Noch bei der "Night of the Proms" hatte sie so zerbrechlich wie aus Glas gewirkt. Kein Wort war ihr das jetzt wert, und auch kein einziges Bild erinnerte an die Vergangenheit: keine Leinwand, kein Monitor, keine Videos, nicht einmal eine Fotoprojektion - das dürfte es bei einer großen Band in der Olympiahalle lange nicht gegeben haben.

Roxette pur lautete also das Programm - und das wiederum beantwortete einige Fragen. Zum Beispiel, wie wichtig das Songwriting im Pop wirklich ist. Sowohl Marie Fredriksson wie auch Per Gessle hatten und haben in Skandinavien und darüber hinaus eindrucksvolle Solo-Karrieren, Gessles mehrfach wiedervereinigte Band Gyllene Tider ist in Schweden fast eine Legende. Doch um weltweit die Hallen zu füllen und 75 Millionen Platten zu verkaufen, dazu braucht es genau solche Songs, wie sie Gessle für Roxette schreibt.

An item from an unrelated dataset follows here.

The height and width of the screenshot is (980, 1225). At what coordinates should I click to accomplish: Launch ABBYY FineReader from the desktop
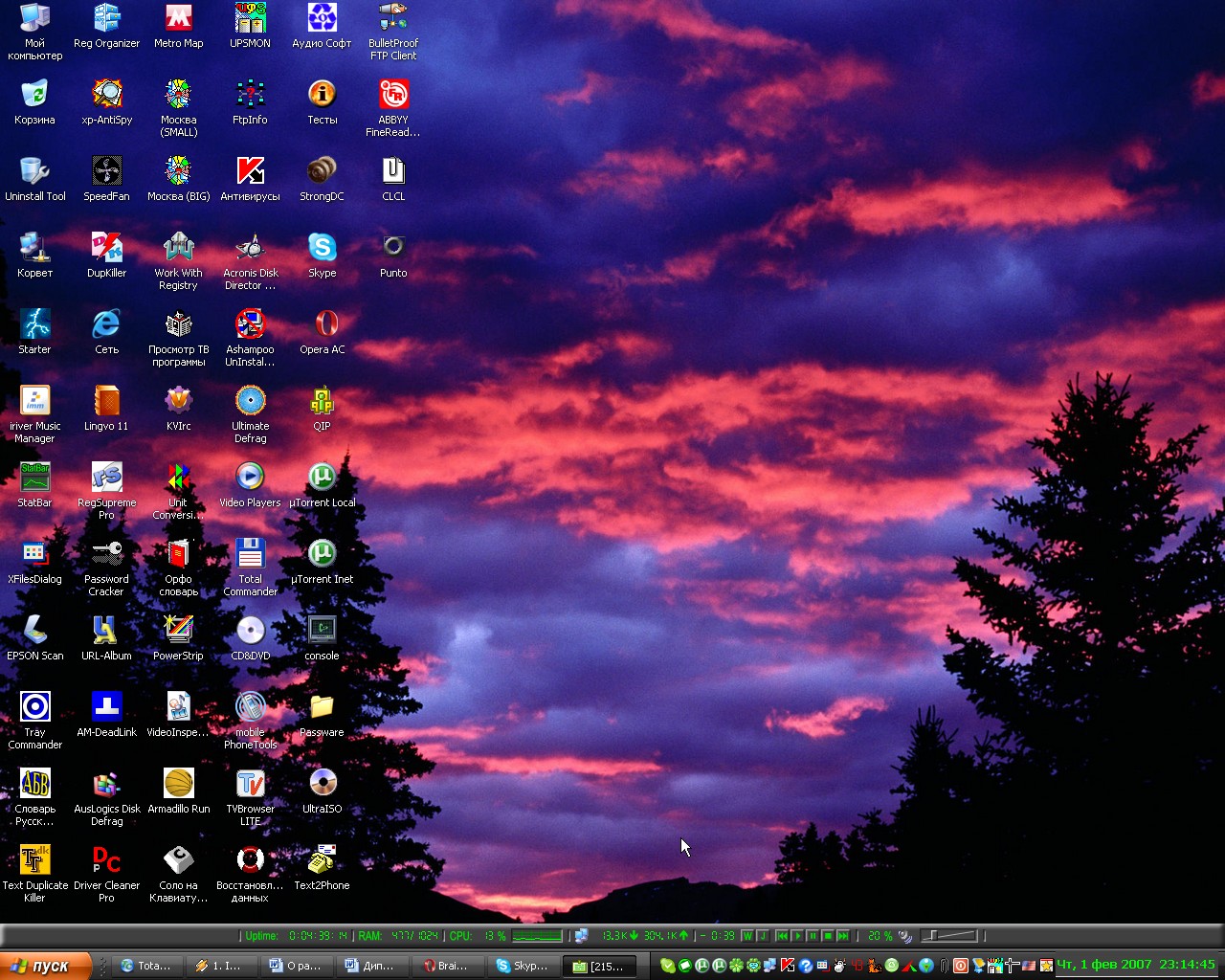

Vier Zeilen sind es meist, die das ganze Geheimnis in sich bergen, das verdeutlichten bereits die Eröffnungsstücke. Ob bei "Dressed For Success" oder "Sleeping In My Car", vier Liedzeilen transportieren eine schlichte, aber griffige Melodie, die dann alle Möglichkeiten eröffnet.

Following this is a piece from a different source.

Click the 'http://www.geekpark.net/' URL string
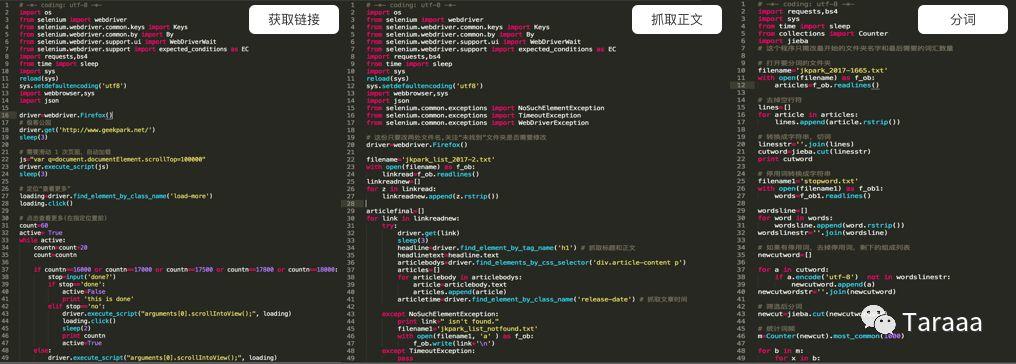point(105,130)
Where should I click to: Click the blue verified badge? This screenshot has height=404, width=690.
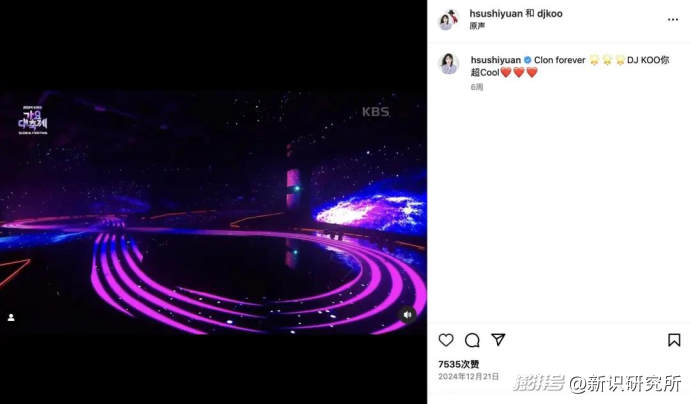pyautogui.click(x=527, y=60)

Mal ist Maries immer noch strahlende Stimme das Medium dieser "Hookline", mal ist es Pers nach wie vor naiv und natürlich wirkende Schülerkehle - manchmal funktioniert es auch im Call-and-Response-Muster. Mal kommt das ganze flott und gerne hart daher ("How Do You Do!"), mal als Edelballade ("It Must Have Been Love" war ganz hart an der Kitschgrenze).

Mal kleidet die siebenköpfige Band - fast alle alte schwedische Weggefährten, die das Programm wahrscheinlich ohne Probe beherrscht hätten - dieses Gerüst mit Synthie-Flächen und Gitarrenriffs aus, mal lassen Marie und Per den Song als intimes Duett ("Things Will Never Be The Same") stehen.

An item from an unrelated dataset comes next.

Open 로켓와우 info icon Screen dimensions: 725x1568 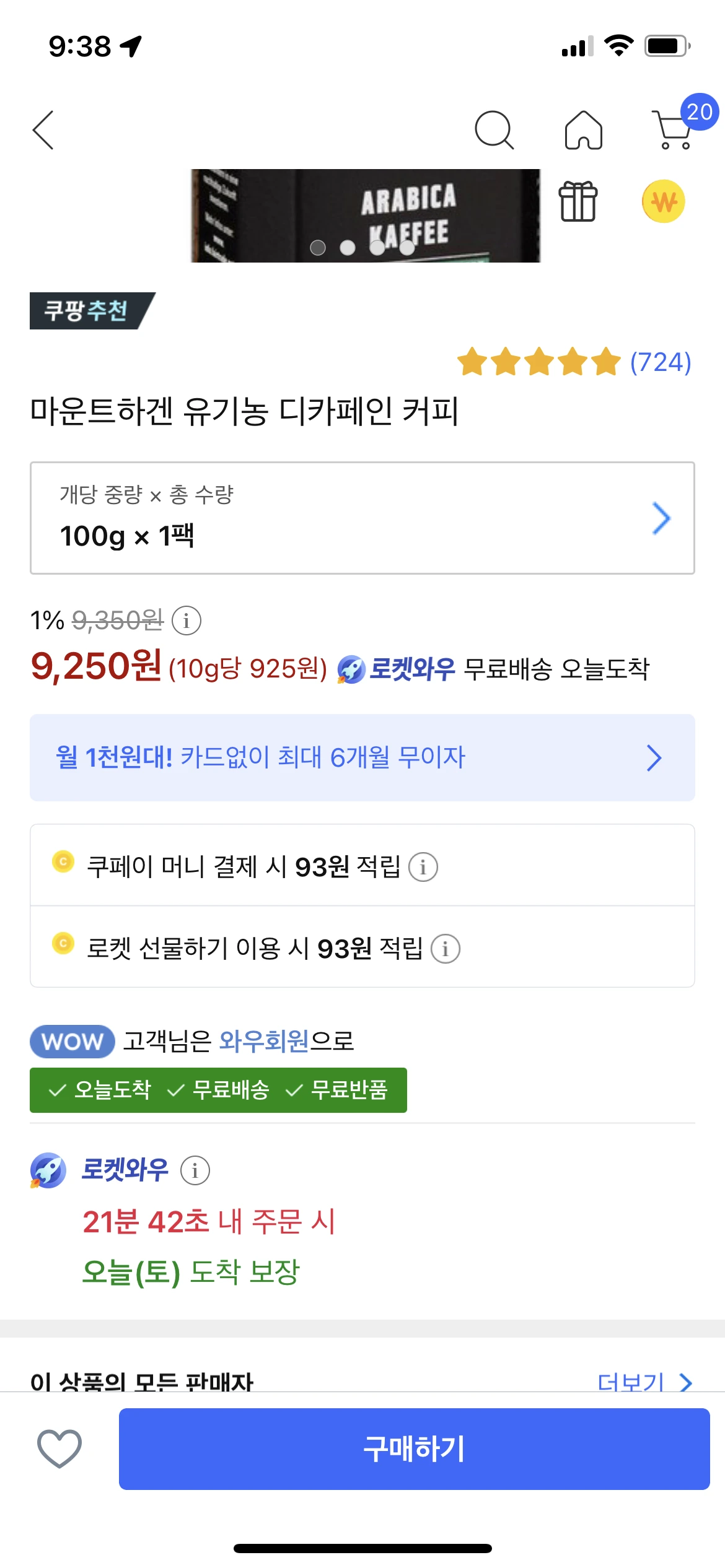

Das Publikum ist textsicher

Bei zwei oder drei Stücken ist die Halle aufgefordert, die bewussten vier Zeilen ganz alleine zu singen. Dass das funktioniert, zeigt die Qualität von Gessles Pop-Ideen. Seit ABBA hat keine skandinavische Band diesen handwerklich begründeten musikalischen Populismus so perfekt beherrscht. Das bescherte selbst noch einer räumlich, klanglich wie optisch reduzierten Olympiahalle einen mehr als unterhaltsamen Abend. Marie Fredriksson schließlich wirkte, so mager sie nach wie vor ist, restlos erholt.

Auch ihre Kraft reichte locker für einen fünfteiligen Zugabenblock Inklusive "The Look", des ersten großen Hits von 1988, der ihre Karriere begründete. Mit der scheint es munter weiterzugehen - Gessle arbeitet angeblich schon an einem neuen Programm.